▸ **WORK TO DO**
From the yextend page, quote the passage starting with "License: BSD 3-Clause" and going on through "set of rules.".

▸ **READING PASSAGE**
Coder Social home page Coder Social logo

charlieyqin / yextend Goto Github PK

View Code? Open in Web Editor NEW

This project forked from bayshorenetworks/yextend

0.0 2.0 0.0 94.66 MB

Yara integrated software to handle archive file data.

License: BSD 3-Clause "New" or "Revised" License

Makefile 1.49% Shell 0.24% C++ 48.78% M4 1.02% C 38.41% Python 7.28% JavaScript 2.70% ASP 0.07%

yextend's Introduction

yextend

Yara integrated software to handle archive file data.

yextend was written for the sake of augmenting yara. yara by itself is great but we realized that it could not natively handle archived content in the granular way that we needed it to. For instance, if we were hunting for malware and it happened to be buried a few levels into archived content, yara in its native form could not help us. So what we have done is natively handle the inflation of archived content. And we pass the inflated content of each discovered resource to yara so that it can work its magic natively on one file's payload. Then yara does what it does quite well in terms of pattern matching and such based on a given set of rules.

Notes:

  • (08/30/2016) yextend version 1.5

    • native parsing for PDF documents such that the Yara rulesets are now running against:
      • the target PDF's binary data set
      • the raw text (extracted out of the binary data set) from the target PDF
    • file type detection has been re-written so that it is now performed against a Yara ruleset
    • added some initial debug code (based on bool flag)

(Stored items from a collection)
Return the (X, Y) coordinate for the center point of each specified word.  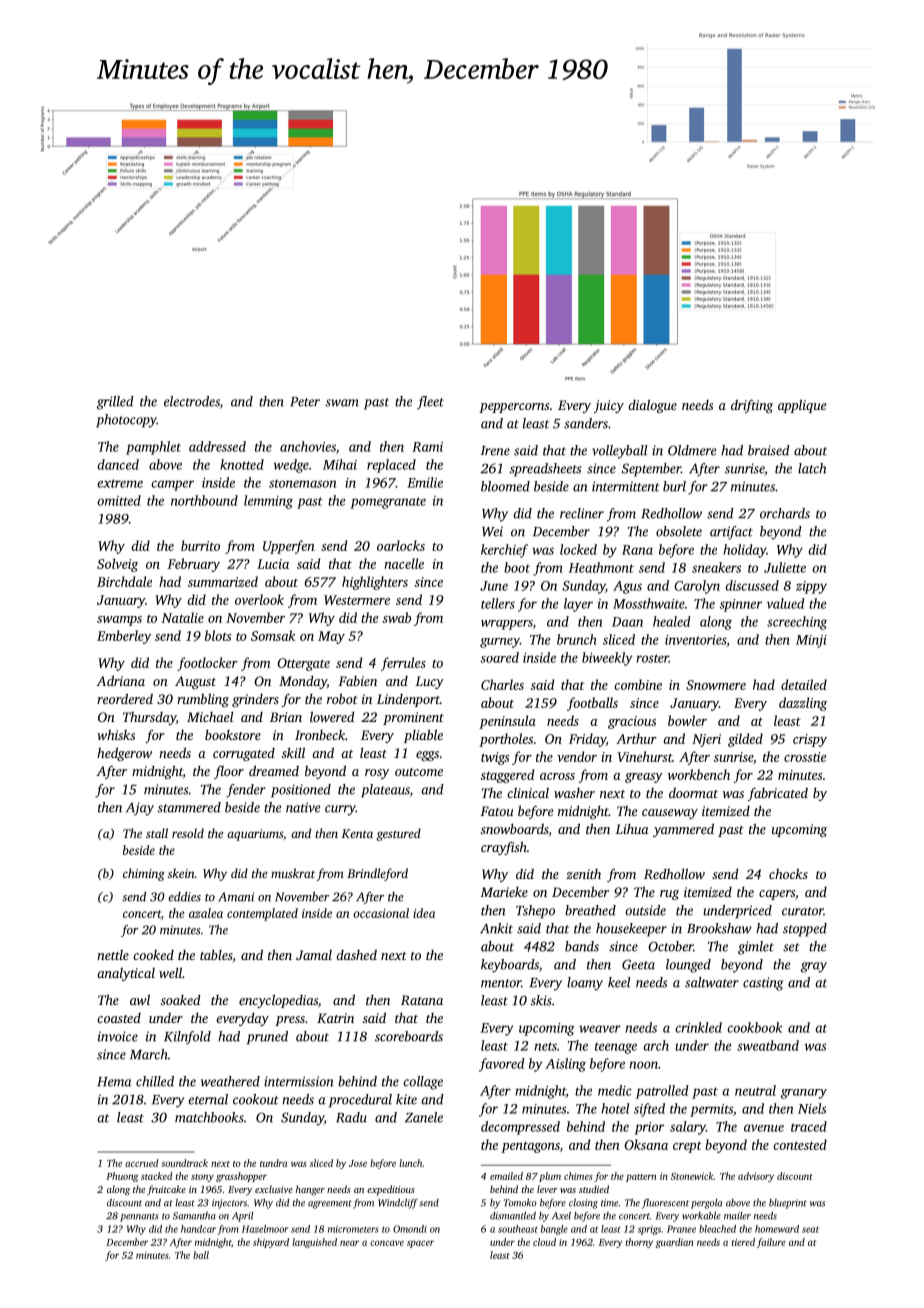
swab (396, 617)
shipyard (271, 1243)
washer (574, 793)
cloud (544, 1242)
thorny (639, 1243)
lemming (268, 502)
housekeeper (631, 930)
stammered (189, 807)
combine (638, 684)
* * *
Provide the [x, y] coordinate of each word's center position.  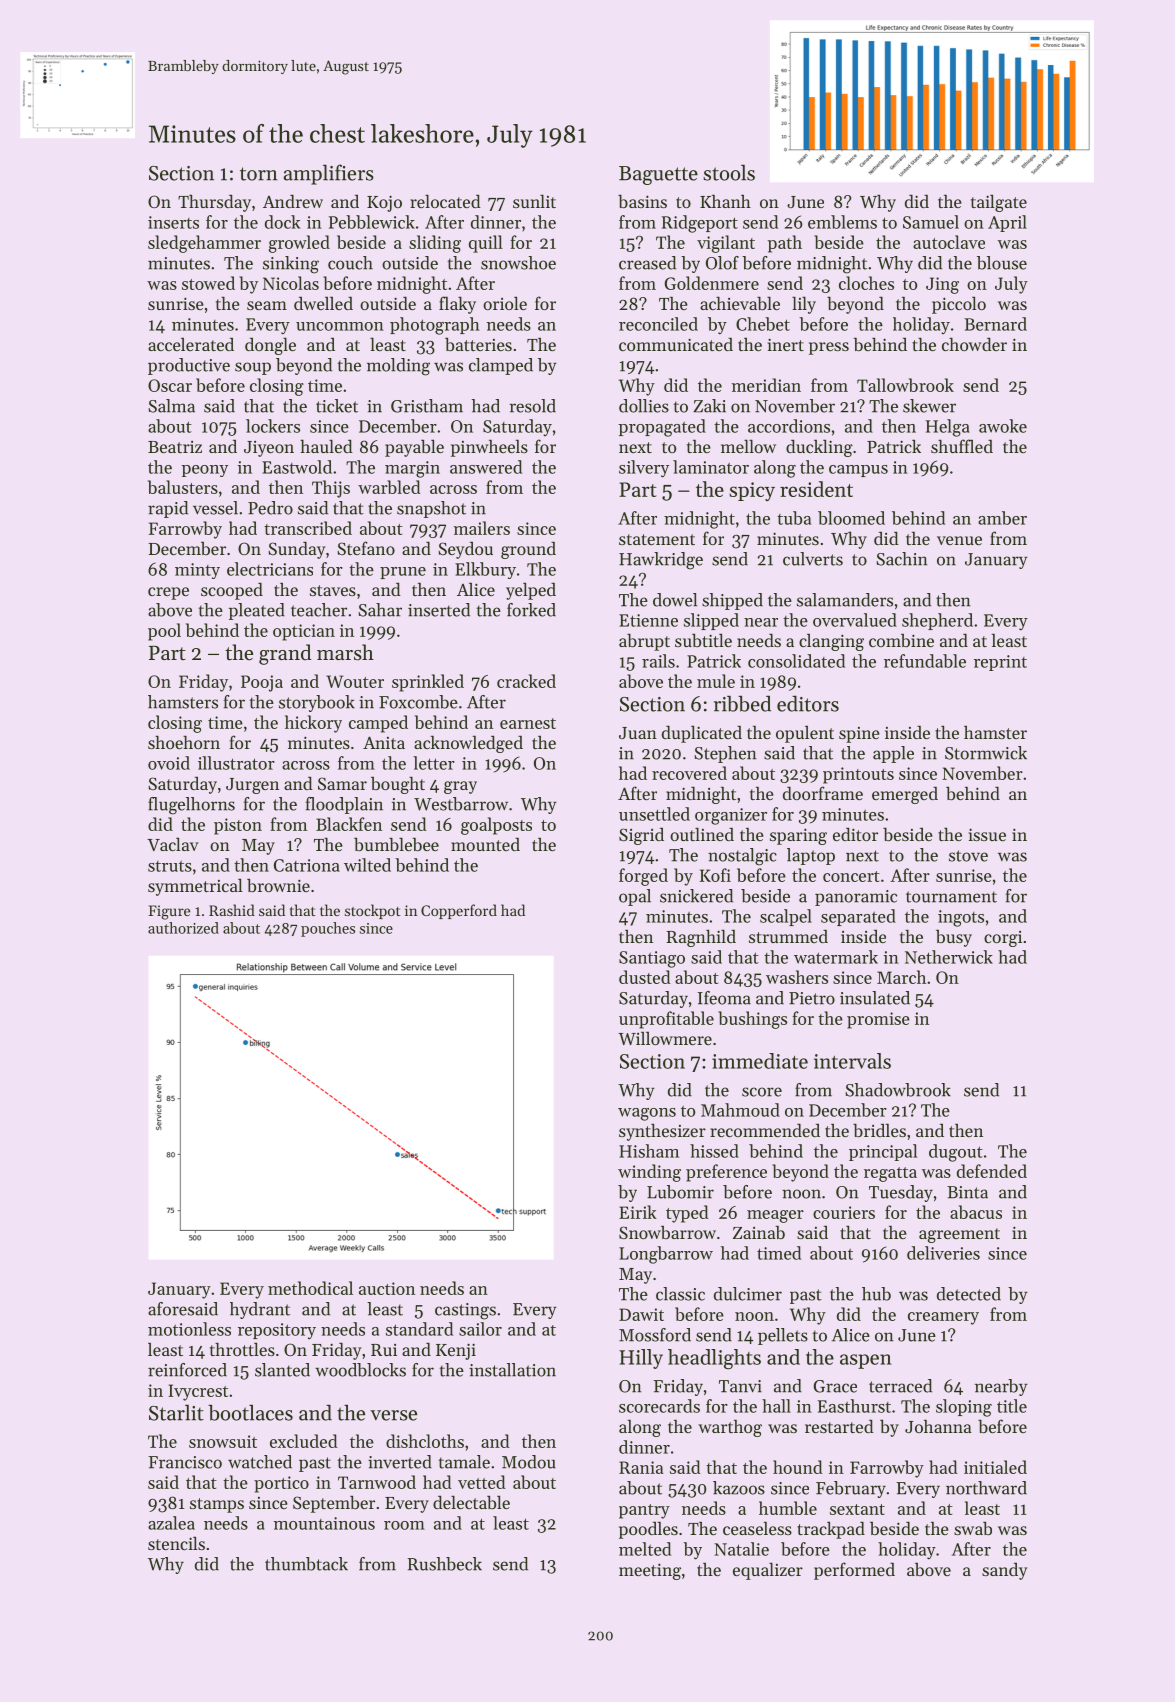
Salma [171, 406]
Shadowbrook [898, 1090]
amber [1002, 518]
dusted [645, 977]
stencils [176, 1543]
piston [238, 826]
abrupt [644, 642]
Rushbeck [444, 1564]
...
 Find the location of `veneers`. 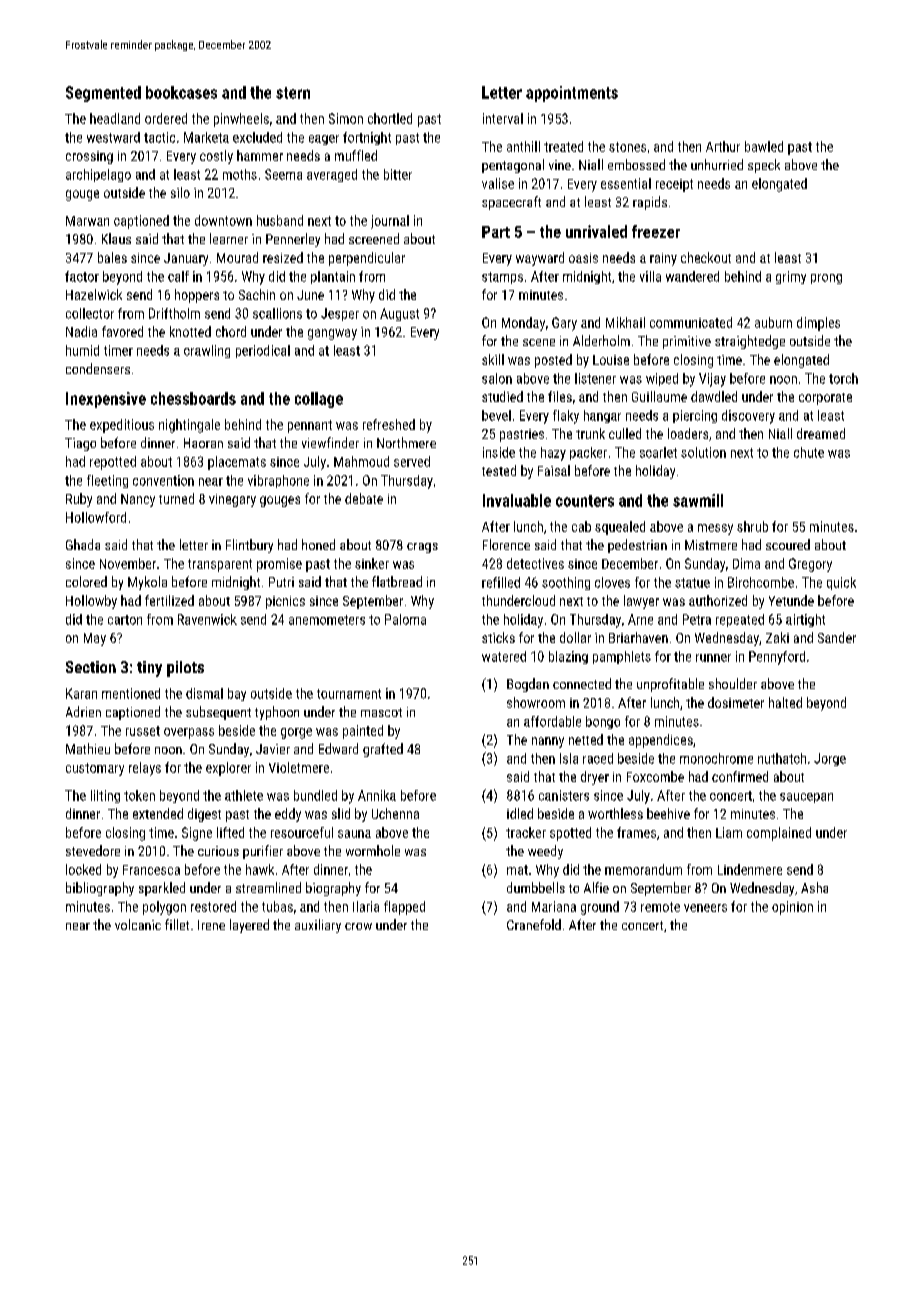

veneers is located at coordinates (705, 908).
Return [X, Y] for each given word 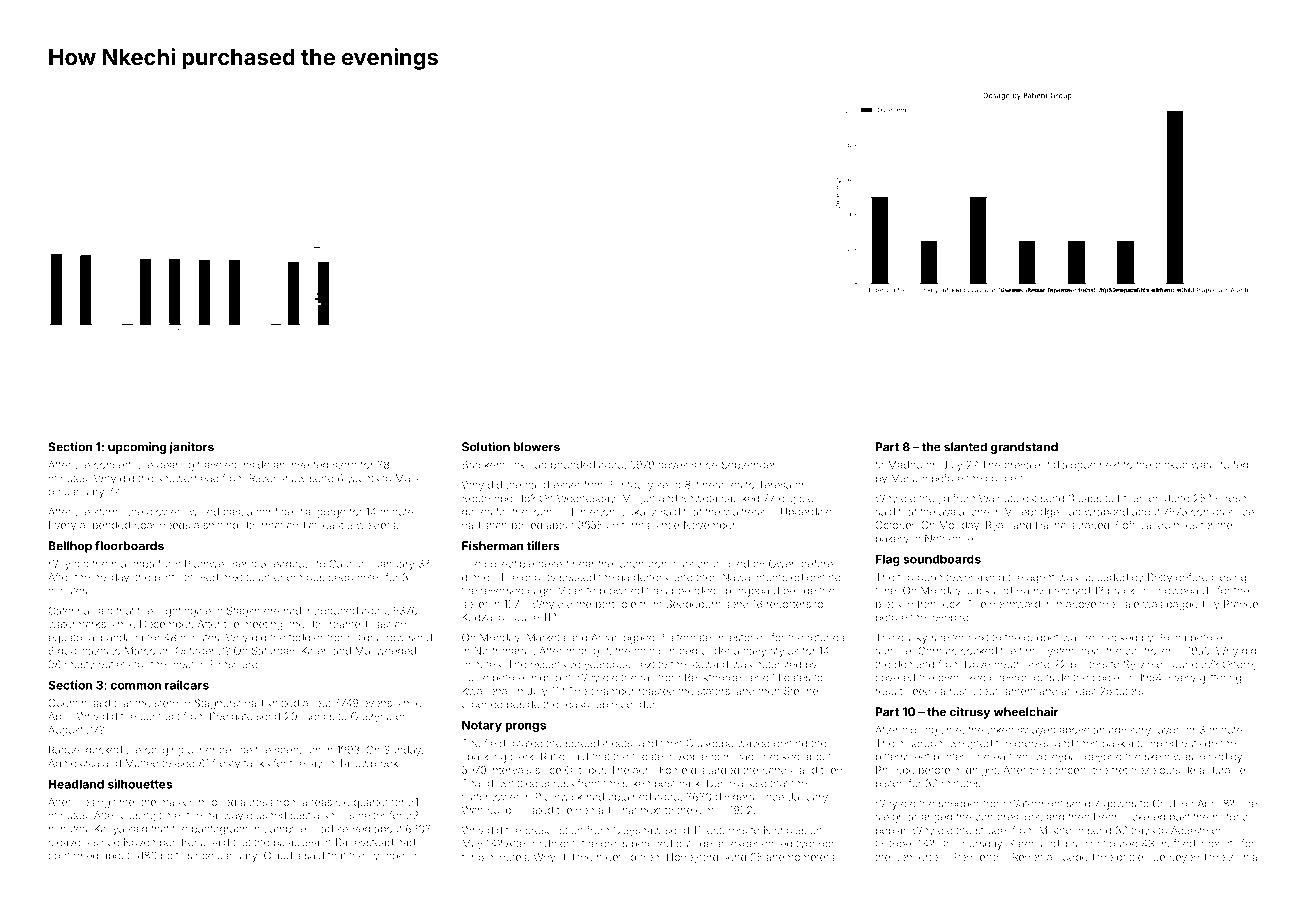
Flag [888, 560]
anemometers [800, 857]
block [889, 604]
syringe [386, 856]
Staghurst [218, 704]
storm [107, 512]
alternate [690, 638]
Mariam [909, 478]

▸ **FINISHED TASK**
License: BSD 3-Clause "New" or "Revised" License

Makefile 1.49% Shell 0.24% C++ 48.78% M4 1.02% C 38.41% Python 7.28% JavaScript 2.70% ASP 0.07%

yextend's Introduction

yextend

Yara integrated software to handle archive file data.

yextend was written for the sake of augmenting yara. yara by itself is great but we realized that it could not natively handle archived content in the granular way that we needed it to. For instance, if we were hunting for malware and it happened to be buried a few levels into archived content, yara in its native form could not help us. So what we have done is natively handle the inflation of archived content. And we pass the inflated content of each discovered resource to yara so that it can work its magic natively on one file's payload. Then yara does what it does quite well in terms of pattern matching and such based on a given set of rules.